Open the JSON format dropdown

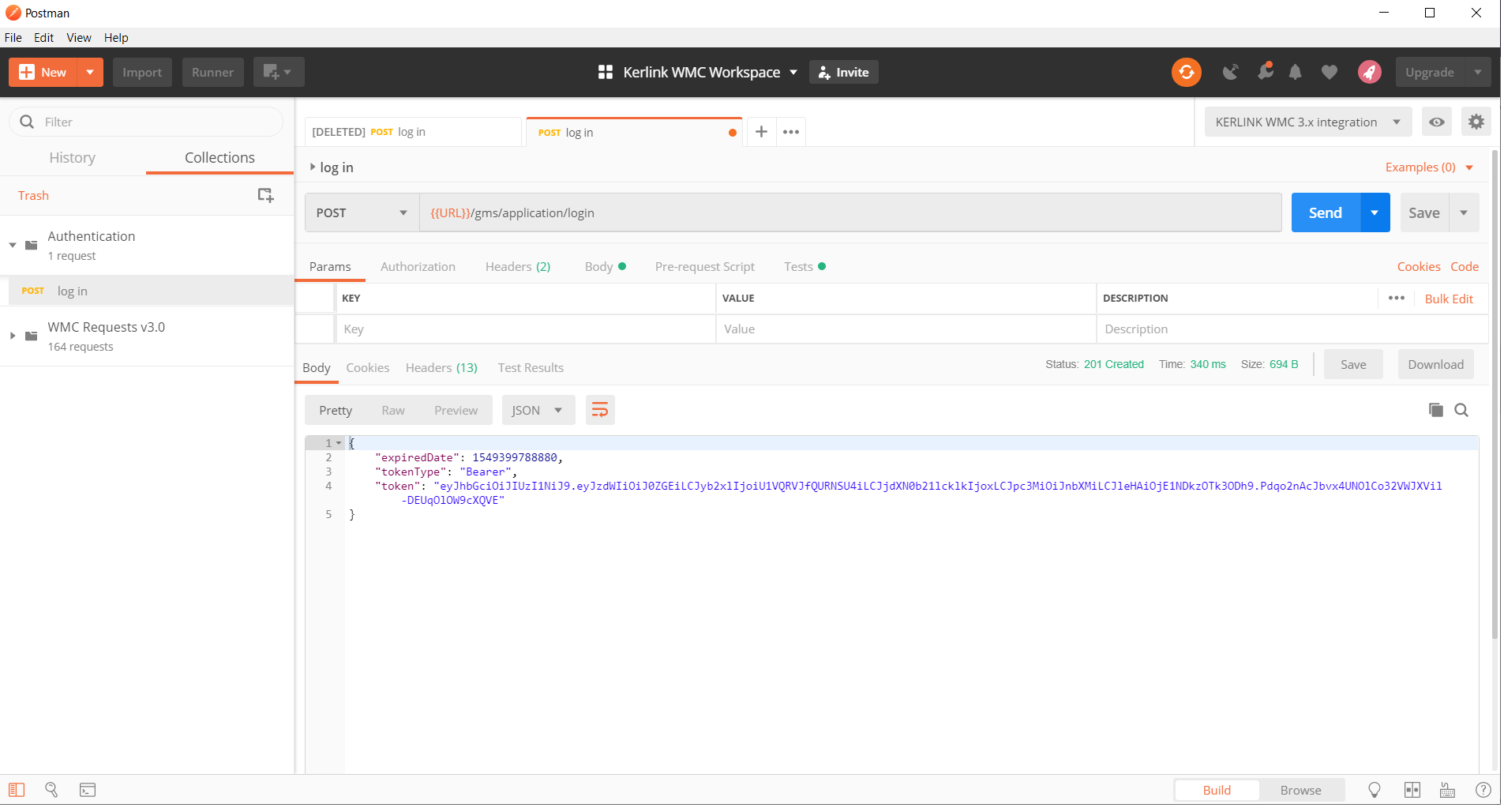point(538,410)
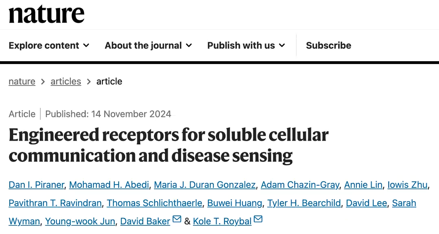
Task: Expand the About the journal chevron
Action: coord(189,45)
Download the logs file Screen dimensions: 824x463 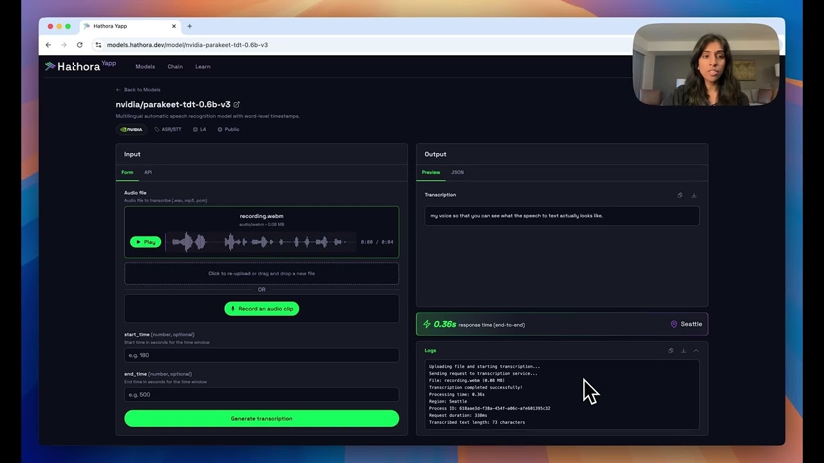(683, 350)
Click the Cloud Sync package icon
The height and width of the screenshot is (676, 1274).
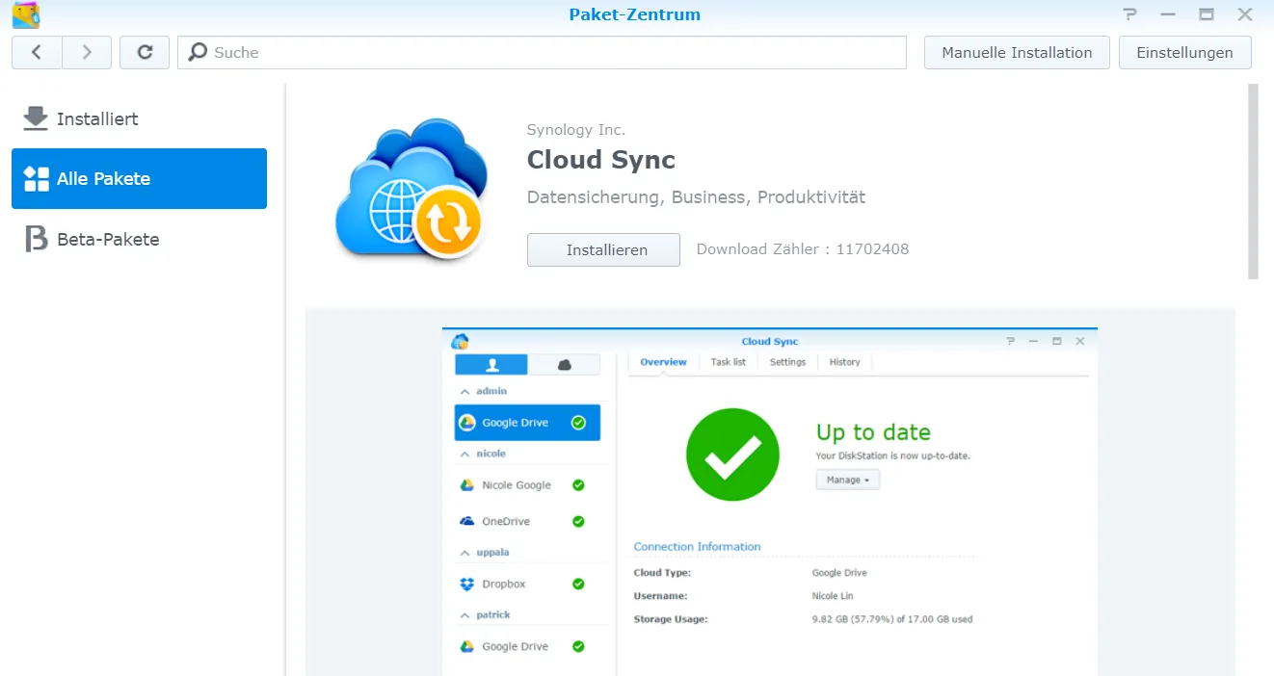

Goal of the exercise: Show every line above that contains the string "screenshot".

Task result:
The height and width of the screenshot is (676, 1274).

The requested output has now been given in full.